**ENTRIES SUPPLIED**
-=-=-=-=-

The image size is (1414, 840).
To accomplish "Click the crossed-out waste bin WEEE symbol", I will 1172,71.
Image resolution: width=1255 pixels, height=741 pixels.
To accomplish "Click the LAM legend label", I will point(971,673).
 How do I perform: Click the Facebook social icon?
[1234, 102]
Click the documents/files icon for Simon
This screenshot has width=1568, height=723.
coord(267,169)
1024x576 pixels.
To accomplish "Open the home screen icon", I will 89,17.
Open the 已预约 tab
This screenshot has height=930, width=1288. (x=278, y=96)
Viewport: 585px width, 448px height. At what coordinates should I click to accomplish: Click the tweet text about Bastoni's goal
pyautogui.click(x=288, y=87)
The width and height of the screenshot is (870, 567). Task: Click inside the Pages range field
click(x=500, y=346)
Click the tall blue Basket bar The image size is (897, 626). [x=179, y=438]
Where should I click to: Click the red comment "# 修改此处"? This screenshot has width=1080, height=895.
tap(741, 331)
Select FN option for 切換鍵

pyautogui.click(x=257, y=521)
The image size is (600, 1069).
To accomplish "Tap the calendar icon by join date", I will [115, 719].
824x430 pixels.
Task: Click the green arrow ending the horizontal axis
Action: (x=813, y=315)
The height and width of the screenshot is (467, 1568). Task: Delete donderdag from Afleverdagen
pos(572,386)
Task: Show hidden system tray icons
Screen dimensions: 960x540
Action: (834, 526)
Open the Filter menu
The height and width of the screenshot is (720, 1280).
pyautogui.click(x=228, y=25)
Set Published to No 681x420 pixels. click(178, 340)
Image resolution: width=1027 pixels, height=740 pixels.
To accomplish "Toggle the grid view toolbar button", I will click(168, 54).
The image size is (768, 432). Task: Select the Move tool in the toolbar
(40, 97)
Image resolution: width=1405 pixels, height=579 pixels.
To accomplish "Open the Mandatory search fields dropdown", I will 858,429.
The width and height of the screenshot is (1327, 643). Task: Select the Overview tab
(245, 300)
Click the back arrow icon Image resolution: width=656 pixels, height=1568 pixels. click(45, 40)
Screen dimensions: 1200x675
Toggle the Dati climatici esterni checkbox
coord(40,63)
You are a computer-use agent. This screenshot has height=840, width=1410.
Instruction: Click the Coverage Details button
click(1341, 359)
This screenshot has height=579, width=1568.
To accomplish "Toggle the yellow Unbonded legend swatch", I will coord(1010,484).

-=-=-=-=-

**EXERCISE**
Without leaving anything out, output all of the data above exactly.

**OUTPUT FOR THIS TASK**
The image size is (1414, 840).
To accomplish "Click the crossed-out waste bin WEEE symbol", I will 1172,71.
Image resolution: width=1255 pixels, height=741 pixels.
To accomplish "Click the LAM legend label", I will point(971,673).
 How do I perform: Click the Facebook social icon?
[1234, 102]
Click the documents/files icon for Simon
This screenshot has width=1568, height=723.
coord(267,169)
1024x576 pixels.
To accomplish "Open the home screen icon", I will 89,17.
Open the 已预约 tab
This screenshot has height=930, width=1288. (x=278, y=96)
Viewport: 585px width, 448px height. At what coordinates should I click to accomplish: Click the tweet text about Bastoni's goal
pyautogui.click(x=288, y=87)
The width and height of the screenshot is (870, 567). Task: Click inside the Pages range field
click(x=500, y=346)
Click the tall blue Basket bar The image size is (897, 626). [x=179, y=438]
Where should I click to: Click the red comment "# 修改此处"? This screenshot has width=1080, height=895.
tap(741, 331)
Select FN option for 切換鍵

pyautogui.click(x=257, y=521)
The image size is (600, 1069).
To accomplish "Tap the calendar icon by join date", I will [115, 719].
824x430 pixels.
Task: Click the green arrow ending the horizontal axis
Action: (x=813, y=315)
The height and width of the screenshot is (467, 1568). Task: Delete donderdag from Afleverdagen
pos(572,386)
Task: Show hidden system tray icons
Screen dimensions: 960x540
Action: (834, 526)
Open the Filter menu
The height and width of the screenshot is (720, 1280).
pyautogui.click(x=228, y=25)
Set Published to No 681x420 pixels. click(178, 340)
Image resolution: width=1027 pixels, height=740 pixels.
To accomplish "Toggle the grid view toolbar button", I will click(168, 54).
The image size is (768, 432). Task: Select the Move tool in the toolbar
(40, 97)
Image resolution: width=1405 pixels, height=579 pixels.
To accomplish "Open the Mandatory search fields dropdown", I will 858,429.
The width and height of the screenshot is (1327, 643). Task: Select the Overview tab
(245, 300)
Click the back arrow icon Image resolution: width=656 pixels, height=1568 pixels. click(45, 40)
Screen dimensions: 1200x675
Toggle the Dati climatici esterni checkbox
coord(40,63)
You are a computer-use agent. This screenshot has height=840, width=1410.
Instruction: Click the Coverage Details button
click(1341, 359)
This screenshot has height=579, width=1568.
To accomplish "Toggle the yellow Unbonded legend swatch", I will coord(1010,484).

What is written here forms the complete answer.